Las respuestas a este interrogante varían. Por un lado, como la legitimidad democrática en la UE no puede alcanzarse como en el Estado-nación, dado que no es posible la formación de la voluntad mayoritaria mediante la competición entre partidos a nivel europeo, ya no se trataría de adaptar Europa a la democracia sino la democracia a Europa. Además, la UE y sus órganos no mayoritarios posibilitan que, mediante la externalización de decisiones, los políticos nacionales eludan responsabilidades y controles sobre decisiones impopulares. Por otra parte, la UE se puede interpretar no tanto como una excepción sino como un síntoma de que las formas tradicionales de legitimación política ya no funcionan. En un contexto posdemocrático, la UE sería una solución a las incapacidades de la democracia popular. La UE se habría construido para ser una alternativa a la democracia convencional y no solo para obtener ventajas de economías de escala. La UE, establecida como un gobierno ejecutivo, fuera del espacio publico de comunicación, deliberación y debate que caracteriza a la democracia, se justificaría en la eficacia. Para el paradigma neoliberal, más participación y publicidad no equivale a mejores decisiones y el gobierno de expertos e independientes se prefiere al dominado por la política y los políticos. Pero la credibilidad de semejante ideología tecnocrática de legitimación por resultados, que ha dominado el proyecto europeo durante décadas, ha quedado seriamente comprometida con la gestión de la crisis, un crecimiento débil y el aumento de la precariedad y el desempleo.

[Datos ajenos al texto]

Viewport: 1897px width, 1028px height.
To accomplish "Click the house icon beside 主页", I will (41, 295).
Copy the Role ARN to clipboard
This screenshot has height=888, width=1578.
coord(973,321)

Como la diferencia entre lo que es europeo y lo que es nacional cada vez es menos evidente, la insatisfacción sobre el conjunto del sistema político ha dado paso a un nuevo ciclo donde los partidos de gobierno disputan las elecciones europeas y nacionales a un variopinto movimiento populista y a una creciente abstención mientras la negativa del europeísmo neoliberal a reconocer una oposición interna promueve el euroescepticismo y la eurofobia.